Olivier Messiaen's "Quatuor pour la fin du Temps" (Quartet for the end of Time), which was performed last night at the Library of Congress, was composed and premiered in a German prison camp during World War II. The available instruments and performers happened to be a piano (played by the composer, one of the notable organists of our time), violin, clarinet and cello.

Legend has it that some of the keys on the piano did not work, and that may account for the kind of bleak, cool chords the composer alloted to himself through most of the music's eight sections. But understatement, hints rather than assertions and large, empty spaces in the harmonies are an essential part of this mystical, other-worldly music, which sounds today like a precursor of the minimalism that became a significant trend in the 1970s.

Section titles such as "Halo of rainbows for the Angel who announces the end of Time" make the music sound like a riot of colors, but much of it is monochromatic, often featuring a single instrument. Again and again, in one pivotal section for unaccompanied clarinet, a single note is slowly drawn out of inaudibility, swelled gradually to a peak of loudness and then dissolved into a melodic line. This is perhaps the most spectacular section of the work--spectacular in a way completely unrelated to the virtuoso displays of the 19th century, but there are comparable highlights for the violin and cello, together and individually: passages in which there is a sense of tremendous power channeled with extraordinary restraint.
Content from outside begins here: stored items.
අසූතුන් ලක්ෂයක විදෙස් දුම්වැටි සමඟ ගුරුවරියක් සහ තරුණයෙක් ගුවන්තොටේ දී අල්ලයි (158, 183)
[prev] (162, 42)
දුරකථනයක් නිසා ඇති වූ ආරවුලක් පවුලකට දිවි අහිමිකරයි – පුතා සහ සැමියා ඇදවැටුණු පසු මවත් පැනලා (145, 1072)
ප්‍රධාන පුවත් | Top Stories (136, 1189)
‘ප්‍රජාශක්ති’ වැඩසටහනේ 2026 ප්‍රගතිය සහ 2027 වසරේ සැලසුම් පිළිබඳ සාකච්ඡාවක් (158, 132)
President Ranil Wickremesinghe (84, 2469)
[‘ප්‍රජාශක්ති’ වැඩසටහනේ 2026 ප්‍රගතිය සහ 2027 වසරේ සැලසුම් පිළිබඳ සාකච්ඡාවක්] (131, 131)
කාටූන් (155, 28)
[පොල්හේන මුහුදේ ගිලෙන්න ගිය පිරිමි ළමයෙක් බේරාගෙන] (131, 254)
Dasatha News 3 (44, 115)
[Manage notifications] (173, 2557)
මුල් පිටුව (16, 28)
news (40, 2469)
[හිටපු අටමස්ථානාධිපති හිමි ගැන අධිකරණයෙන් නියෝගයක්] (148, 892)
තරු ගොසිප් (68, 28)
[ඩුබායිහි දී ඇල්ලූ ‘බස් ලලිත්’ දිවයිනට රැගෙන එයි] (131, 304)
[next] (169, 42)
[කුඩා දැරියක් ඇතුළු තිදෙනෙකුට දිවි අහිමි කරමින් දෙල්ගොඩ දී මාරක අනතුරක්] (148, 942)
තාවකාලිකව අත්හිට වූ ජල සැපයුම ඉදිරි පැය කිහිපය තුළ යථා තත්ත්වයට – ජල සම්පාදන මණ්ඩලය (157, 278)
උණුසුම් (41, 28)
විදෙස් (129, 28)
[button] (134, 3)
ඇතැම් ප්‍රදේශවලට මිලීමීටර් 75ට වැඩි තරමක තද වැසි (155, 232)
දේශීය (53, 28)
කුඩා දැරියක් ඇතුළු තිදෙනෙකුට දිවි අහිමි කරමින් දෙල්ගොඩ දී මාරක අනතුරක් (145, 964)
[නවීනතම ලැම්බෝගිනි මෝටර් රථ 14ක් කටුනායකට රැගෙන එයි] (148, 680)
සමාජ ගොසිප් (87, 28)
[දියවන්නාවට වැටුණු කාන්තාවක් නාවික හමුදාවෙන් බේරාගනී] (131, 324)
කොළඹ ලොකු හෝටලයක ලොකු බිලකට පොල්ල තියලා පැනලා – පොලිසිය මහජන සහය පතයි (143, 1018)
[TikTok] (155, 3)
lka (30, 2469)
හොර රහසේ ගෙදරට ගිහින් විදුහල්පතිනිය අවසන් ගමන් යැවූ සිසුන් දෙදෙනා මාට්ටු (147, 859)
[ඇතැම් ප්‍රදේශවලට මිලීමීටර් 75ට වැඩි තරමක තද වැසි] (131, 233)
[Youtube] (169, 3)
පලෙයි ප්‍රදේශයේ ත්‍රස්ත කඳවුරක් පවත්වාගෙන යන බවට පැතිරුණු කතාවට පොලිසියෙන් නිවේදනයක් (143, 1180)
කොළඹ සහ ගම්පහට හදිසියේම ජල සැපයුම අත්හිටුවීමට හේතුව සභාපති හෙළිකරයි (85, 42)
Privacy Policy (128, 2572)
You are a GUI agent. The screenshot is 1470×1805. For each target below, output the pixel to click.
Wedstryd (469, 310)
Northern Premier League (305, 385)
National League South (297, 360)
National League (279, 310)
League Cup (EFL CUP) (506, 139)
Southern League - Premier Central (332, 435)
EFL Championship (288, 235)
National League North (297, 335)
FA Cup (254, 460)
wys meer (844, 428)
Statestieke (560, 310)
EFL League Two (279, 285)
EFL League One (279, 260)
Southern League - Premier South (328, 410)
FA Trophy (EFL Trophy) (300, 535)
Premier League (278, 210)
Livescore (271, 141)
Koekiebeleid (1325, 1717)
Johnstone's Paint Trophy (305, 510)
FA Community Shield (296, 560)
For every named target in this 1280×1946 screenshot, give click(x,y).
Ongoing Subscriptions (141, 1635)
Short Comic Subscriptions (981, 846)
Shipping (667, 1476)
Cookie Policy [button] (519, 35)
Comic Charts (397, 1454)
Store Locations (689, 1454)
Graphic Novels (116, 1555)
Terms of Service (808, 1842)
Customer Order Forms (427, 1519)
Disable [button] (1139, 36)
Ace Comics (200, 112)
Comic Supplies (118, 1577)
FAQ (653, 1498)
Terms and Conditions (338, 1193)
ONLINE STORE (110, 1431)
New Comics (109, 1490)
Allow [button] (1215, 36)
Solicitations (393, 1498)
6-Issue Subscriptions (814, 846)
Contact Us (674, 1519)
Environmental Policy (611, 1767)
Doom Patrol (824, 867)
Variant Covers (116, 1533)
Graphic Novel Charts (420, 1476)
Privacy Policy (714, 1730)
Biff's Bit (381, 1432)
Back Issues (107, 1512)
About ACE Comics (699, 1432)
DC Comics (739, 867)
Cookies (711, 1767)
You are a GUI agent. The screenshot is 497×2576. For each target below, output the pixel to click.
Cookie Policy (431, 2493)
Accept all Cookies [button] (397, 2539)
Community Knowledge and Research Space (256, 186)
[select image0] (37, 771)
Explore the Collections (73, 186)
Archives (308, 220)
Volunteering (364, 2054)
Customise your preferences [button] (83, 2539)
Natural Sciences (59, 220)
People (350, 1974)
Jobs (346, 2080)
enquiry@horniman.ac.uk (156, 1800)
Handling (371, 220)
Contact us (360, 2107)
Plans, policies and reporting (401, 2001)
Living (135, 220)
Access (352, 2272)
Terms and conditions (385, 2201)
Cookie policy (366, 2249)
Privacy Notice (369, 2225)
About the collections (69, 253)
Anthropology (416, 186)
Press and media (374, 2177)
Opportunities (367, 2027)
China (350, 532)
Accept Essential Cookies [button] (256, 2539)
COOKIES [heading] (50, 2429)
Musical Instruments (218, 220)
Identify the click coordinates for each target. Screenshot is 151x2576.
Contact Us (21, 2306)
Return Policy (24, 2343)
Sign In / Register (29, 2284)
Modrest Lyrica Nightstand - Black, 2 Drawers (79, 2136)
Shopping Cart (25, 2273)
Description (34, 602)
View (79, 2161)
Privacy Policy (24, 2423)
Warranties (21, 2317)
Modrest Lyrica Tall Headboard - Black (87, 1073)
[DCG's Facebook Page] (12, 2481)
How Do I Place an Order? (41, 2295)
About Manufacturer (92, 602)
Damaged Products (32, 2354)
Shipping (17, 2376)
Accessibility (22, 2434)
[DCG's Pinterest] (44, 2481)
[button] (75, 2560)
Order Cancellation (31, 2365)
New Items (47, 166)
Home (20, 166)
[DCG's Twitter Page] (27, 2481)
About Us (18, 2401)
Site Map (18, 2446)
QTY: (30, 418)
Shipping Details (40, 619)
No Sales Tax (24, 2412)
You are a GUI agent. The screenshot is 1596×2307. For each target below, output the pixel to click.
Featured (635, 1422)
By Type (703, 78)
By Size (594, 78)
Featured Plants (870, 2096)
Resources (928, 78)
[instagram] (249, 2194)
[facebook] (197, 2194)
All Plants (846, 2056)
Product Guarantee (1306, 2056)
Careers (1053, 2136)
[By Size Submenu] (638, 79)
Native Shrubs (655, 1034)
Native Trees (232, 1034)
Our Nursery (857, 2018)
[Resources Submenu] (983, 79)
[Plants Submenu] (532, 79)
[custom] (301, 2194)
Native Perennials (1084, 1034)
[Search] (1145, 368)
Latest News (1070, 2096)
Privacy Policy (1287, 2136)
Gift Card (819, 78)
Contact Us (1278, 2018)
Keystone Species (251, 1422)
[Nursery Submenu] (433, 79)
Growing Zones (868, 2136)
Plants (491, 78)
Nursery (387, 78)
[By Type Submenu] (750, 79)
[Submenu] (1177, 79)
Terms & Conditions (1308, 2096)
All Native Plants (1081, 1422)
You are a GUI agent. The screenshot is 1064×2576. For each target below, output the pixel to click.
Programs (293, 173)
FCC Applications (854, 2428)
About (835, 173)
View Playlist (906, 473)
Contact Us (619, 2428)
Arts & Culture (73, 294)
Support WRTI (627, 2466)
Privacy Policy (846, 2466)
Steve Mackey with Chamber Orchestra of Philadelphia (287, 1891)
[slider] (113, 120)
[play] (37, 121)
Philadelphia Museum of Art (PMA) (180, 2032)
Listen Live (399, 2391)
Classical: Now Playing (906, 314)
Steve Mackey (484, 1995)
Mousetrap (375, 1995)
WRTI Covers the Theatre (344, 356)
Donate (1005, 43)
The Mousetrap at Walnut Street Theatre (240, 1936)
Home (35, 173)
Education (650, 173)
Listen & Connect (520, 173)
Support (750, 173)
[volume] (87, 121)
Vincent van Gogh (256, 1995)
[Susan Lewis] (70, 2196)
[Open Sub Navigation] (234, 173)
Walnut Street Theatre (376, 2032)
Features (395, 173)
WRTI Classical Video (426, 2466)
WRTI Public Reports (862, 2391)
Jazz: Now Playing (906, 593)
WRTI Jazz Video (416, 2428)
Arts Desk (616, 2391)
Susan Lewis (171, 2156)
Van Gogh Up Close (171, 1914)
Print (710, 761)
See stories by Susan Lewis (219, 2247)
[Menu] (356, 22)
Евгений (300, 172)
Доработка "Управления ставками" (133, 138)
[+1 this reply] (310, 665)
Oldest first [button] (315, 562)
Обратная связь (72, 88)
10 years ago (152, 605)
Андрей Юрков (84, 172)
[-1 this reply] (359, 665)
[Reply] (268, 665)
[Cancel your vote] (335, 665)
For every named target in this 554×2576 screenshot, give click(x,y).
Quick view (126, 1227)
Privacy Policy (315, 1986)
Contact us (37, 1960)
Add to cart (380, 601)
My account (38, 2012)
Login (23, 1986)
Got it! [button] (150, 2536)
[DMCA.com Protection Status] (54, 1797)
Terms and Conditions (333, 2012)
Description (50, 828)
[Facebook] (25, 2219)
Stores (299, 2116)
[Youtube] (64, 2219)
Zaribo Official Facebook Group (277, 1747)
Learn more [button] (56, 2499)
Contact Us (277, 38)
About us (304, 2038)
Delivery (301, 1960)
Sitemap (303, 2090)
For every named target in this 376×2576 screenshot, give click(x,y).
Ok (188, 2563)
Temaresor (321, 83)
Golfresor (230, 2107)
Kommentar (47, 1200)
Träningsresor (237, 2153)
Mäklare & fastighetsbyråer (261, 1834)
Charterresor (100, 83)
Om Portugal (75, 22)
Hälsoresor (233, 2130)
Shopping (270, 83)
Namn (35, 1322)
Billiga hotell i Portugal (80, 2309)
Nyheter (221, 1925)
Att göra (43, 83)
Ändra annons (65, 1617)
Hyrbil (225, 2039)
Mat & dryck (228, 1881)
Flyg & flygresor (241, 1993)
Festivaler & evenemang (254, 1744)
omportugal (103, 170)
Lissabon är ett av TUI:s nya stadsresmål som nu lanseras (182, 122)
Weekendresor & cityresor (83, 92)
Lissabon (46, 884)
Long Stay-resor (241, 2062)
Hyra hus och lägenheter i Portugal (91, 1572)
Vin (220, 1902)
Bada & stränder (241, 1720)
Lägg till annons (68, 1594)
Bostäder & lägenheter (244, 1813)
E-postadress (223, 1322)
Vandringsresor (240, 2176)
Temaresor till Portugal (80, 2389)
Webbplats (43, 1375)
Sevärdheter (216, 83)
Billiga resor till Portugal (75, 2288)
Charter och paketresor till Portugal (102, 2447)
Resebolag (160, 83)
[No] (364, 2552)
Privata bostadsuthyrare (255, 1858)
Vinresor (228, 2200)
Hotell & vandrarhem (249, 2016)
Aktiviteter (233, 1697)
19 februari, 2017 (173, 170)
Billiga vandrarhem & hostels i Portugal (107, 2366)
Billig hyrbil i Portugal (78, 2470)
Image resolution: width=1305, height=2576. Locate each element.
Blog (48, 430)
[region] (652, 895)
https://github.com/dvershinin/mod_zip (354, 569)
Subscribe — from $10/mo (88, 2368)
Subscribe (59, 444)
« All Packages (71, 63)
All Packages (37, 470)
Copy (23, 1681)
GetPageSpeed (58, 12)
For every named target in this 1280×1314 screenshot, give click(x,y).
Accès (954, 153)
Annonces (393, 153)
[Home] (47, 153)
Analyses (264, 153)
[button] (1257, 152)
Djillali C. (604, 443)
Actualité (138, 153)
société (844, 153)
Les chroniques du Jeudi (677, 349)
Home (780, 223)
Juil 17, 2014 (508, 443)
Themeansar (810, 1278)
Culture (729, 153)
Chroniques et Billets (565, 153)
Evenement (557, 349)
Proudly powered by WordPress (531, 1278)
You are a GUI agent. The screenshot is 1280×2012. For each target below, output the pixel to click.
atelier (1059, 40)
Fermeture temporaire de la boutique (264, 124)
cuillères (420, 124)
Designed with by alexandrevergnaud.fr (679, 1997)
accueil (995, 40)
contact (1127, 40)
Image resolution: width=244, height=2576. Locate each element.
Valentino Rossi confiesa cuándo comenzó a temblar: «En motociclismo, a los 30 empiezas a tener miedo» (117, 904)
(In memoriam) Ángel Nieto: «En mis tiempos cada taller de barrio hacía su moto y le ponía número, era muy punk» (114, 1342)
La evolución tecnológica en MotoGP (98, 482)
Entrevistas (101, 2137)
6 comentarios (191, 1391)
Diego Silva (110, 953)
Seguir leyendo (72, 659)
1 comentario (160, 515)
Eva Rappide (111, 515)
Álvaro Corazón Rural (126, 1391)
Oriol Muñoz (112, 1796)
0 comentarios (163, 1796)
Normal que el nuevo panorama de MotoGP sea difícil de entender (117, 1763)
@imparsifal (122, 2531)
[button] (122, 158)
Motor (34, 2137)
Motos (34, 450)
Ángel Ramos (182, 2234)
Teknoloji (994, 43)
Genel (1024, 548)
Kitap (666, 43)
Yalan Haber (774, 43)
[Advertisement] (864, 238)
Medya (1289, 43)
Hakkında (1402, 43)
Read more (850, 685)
The "Quartet for the end of Time" is unique not only in the work of its composer but in the entire body of music that emerged from the experience of World War II. Nearly an hour passes between the opening clarinet motif and the final, long-held, high violin note's fading into eternity, but it seems like a mere moment of serene contemplation.

The performance by pianist Alexis Galpe'rine, clarinetist Loren Kitt, cellist Carter Bray and pianist Hugh Wolff was completely suited to the music's extraordinary demands--a breathtaking experience.

After intermission, the same artists (minus Kitt and plus violinist Junko Ohtsu and violist Miles Hoffman) played a work of almost equal length and completely contrasting style, Dvorak's busily melodic Quintet in A. As though to celebrate their release from the restraint demanded by Messiaen (or perhaps to keep the program from running overtime), they used some of the fastest tempos I have ever heard. There were a couple of lapses in ensemble (not always at top speed) and a few momentary intonation problems in the strings, but most of the time the players showed an almost telepathic togetherness. It was both impressive and enjoyable.